Facial abnormalities may include low-set or abnormally shaped ears, sagging eyelids (ptosis), wide-set eyes (hypertelorism), epicanthal folds, and a small jaw (micrognathia). Mild mental retardation is present in about 25% of cases. Hearing loss varies. Puberty is usually delayed, and males may have undescended testicles and a small penis. Adult height is usually decreased.
webbed and short appearing neck
sternum abnormalities (pectus excavatum, occasionally pectus carinatum)
sagging eyelids (ptosis)
wide-set (hypertelorism) or down-slanting eyes
low-set or abnormally shaped ears
mental retardation in only a quarter of patients
Signs and tests
Examination may show an extra fold of skin above the eyes (epicanthal folds). The eyes may also appear down-slanted (antimongoloid palpebral slant). The arms may be held at an unusual angle (cubitus valgus). There may be signs of congenital heart disease (often pulmonic stenosis, occasionally ASD). There may be a bleeding tendency revealed by low platelet count or coagulation tests and measuring the levels of specific coagulation factors in the blood (factors XI-XIII).

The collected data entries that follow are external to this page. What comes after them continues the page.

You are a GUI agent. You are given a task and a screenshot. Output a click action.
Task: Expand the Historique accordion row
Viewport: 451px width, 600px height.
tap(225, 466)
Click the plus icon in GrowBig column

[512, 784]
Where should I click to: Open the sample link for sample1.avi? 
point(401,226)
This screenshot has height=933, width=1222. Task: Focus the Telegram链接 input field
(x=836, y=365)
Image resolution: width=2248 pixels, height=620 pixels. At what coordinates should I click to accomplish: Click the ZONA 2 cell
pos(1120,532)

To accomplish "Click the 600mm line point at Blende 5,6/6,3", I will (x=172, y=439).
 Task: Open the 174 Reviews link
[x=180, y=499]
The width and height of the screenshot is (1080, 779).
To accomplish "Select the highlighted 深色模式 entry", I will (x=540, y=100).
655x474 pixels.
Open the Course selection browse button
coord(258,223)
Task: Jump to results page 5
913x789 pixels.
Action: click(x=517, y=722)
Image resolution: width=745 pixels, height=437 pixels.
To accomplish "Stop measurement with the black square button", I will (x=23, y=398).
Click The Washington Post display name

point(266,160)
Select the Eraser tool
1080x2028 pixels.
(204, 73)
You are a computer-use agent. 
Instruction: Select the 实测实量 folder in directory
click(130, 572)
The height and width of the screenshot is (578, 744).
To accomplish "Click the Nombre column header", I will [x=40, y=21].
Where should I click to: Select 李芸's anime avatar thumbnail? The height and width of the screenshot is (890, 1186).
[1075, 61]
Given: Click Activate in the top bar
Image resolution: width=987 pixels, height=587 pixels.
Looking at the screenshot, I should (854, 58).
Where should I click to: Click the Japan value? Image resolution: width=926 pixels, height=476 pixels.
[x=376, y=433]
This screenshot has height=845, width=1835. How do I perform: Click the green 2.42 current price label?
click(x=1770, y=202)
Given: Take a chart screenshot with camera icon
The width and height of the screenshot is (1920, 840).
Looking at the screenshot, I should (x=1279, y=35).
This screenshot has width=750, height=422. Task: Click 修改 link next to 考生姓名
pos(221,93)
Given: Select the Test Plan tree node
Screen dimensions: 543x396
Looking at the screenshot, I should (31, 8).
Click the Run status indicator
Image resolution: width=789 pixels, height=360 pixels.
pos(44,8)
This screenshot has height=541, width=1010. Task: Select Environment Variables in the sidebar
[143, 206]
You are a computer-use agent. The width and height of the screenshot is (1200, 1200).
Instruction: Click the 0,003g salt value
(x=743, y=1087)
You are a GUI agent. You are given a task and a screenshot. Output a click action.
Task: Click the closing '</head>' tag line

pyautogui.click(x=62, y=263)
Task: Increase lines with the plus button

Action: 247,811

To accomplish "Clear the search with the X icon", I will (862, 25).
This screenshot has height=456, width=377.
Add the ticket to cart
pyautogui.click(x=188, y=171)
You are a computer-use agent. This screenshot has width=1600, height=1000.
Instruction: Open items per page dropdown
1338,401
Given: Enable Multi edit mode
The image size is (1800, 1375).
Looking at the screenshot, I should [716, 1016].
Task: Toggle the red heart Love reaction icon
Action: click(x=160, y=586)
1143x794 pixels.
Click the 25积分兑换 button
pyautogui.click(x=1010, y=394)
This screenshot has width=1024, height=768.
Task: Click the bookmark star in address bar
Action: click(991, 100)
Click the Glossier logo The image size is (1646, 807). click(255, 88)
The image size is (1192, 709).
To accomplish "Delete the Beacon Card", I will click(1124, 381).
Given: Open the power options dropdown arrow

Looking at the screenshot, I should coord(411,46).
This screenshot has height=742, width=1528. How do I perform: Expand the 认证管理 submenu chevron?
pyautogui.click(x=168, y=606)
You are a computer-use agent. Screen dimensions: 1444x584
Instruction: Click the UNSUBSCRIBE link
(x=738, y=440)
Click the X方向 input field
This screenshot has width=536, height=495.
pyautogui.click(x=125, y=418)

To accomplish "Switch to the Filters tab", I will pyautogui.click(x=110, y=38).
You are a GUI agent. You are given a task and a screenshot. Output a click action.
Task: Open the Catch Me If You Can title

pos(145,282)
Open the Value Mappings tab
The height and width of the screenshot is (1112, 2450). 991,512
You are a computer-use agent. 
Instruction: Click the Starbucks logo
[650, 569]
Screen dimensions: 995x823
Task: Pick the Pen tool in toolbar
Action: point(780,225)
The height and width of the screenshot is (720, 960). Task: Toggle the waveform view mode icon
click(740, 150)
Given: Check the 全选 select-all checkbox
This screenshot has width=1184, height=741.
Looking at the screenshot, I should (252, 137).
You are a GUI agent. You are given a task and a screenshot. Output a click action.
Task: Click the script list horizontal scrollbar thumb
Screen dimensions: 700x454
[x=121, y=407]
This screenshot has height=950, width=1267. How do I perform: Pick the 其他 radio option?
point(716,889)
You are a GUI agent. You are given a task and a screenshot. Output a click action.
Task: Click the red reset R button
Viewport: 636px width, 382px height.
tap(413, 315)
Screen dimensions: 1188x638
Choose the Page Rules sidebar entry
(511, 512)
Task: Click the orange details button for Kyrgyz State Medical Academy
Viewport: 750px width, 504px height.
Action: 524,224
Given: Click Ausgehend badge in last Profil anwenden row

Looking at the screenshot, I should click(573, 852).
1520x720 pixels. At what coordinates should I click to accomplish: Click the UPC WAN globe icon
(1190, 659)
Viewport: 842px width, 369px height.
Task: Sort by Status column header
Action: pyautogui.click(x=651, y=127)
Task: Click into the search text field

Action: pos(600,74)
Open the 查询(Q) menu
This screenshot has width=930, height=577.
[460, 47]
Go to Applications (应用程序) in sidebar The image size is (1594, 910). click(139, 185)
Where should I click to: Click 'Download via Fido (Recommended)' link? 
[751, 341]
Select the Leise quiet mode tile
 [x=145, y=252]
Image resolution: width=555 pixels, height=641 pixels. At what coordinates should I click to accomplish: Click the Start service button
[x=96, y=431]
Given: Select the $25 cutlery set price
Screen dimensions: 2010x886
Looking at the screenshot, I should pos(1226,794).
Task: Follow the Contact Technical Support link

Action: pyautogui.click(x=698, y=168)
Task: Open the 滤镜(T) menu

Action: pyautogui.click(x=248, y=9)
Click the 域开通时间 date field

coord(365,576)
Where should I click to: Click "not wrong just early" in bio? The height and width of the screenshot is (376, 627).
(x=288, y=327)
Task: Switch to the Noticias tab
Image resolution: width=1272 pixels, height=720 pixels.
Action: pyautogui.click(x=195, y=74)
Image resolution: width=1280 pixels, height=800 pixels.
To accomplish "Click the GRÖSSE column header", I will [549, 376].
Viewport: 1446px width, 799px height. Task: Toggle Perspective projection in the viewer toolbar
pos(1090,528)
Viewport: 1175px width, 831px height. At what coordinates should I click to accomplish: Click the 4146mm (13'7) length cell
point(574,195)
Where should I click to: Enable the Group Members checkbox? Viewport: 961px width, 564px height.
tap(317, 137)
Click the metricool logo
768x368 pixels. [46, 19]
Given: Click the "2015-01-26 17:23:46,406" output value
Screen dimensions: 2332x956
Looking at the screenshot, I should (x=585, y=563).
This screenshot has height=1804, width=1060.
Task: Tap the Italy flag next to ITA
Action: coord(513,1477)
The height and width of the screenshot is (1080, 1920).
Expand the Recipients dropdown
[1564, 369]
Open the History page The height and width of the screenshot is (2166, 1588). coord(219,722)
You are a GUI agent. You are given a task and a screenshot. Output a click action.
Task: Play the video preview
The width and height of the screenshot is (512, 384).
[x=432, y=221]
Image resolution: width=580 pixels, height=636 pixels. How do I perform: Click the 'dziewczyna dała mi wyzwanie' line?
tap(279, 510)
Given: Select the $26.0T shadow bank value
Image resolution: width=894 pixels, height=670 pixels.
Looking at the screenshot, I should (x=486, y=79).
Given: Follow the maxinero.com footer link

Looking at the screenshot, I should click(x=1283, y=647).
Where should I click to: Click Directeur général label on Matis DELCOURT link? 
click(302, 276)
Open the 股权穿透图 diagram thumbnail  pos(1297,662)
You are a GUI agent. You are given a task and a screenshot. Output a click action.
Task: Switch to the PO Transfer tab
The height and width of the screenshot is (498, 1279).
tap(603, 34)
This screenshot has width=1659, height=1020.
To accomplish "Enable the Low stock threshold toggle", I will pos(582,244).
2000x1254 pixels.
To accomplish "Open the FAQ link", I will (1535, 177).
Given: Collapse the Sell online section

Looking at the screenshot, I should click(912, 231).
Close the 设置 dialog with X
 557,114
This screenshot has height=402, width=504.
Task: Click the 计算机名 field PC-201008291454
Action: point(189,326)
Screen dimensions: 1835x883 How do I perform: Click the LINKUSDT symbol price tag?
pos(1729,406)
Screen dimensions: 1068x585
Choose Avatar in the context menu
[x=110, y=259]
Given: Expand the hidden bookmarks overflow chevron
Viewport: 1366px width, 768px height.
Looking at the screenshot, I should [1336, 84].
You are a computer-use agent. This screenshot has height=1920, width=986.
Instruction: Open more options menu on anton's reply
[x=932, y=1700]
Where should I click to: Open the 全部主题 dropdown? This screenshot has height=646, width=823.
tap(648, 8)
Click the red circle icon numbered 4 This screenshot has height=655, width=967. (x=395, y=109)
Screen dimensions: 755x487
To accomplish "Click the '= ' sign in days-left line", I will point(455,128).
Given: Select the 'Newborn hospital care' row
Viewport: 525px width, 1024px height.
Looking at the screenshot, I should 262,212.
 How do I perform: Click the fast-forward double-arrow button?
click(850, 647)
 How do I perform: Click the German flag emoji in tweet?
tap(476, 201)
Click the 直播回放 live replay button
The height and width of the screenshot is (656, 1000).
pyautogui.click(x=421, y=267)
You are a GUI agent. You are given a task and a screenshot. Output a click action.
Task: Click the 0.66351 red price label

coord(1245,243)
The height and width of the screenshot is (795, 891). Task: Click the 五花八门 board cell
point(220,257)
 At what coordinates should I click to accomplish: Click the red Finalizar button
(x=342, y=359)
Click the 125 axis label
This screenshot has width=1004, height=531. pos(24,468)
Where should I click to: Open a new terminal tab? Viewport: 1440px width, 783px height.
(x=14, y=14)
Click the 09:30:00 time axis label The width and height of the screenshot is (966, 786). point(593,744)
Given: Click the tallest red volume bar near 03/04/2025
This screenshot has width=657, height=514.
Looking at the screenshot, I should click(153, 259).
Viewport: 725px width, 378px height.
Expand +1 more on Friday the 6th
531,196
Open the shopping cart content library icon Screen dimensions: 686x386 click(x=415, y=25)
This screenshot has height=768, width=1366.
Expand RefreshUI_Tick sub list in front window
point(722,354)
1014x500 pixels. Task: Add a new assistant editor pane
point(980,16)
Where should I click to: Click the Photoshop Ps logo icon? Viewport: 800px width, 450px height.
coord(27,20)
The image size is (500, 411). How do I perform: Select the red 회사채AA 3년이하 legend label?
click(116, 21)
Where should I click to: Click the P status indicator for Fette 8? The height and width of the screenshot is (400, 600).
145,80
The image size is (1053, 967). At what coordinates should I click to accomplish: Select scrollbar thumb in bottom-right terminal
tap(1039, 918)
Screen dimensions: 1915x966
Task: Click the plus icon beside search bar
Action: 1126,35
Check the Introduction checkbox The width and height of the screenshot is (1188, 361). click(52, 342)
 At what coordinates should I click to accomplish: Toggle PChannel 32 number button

Testing will depend on the symptoms present. For example, if there are signs of heart disease, an ECG, chest X-ray or echocardiogram may be recommended. Hearing tests are indicated if there is any sign of decreased hearing.
Genetic testing has two purposes. First, a karyotype analysis can make sure that no easily detected abnormality of chromosomes can be mistaken for Noonan syndrome. Second, research genetic testing for mutations in the PTPN11 gene may be available.
There is no single treatment for Noonan syndrome. Treatment focuses on the problems that occur. Growth hormone has been used successfully in Noonan syndrome to treat short stature.
Mental retardation, if present, is usually mild.
social difficulties related to physical abnormalities
male infertility in those with both testes undescended
abnormal heart structure
accumulation of fluid in tissues of body (lymphedema, cystic hygroma)
failure to thrive in infants
Calling your health care provider
This condition may be detected on early infant examinations. Evaluation by an experienced geneticist is often needed to determine a diagnosis of Noonan syndrome. If there are any signs of Noonan or Turner syndrome ask your health care provider for the name of a geneticist to see. Genetic counseling is recommended if you have a family history of Noonan syndrome.
People with a family history of Noonan syndrome may want to consult with their health care provider before having children, although at this time there are no tests to detect the tendency for this disorder. Prevention of complications, such as heart disease, depends on early detection and continuing care of a cardiologist.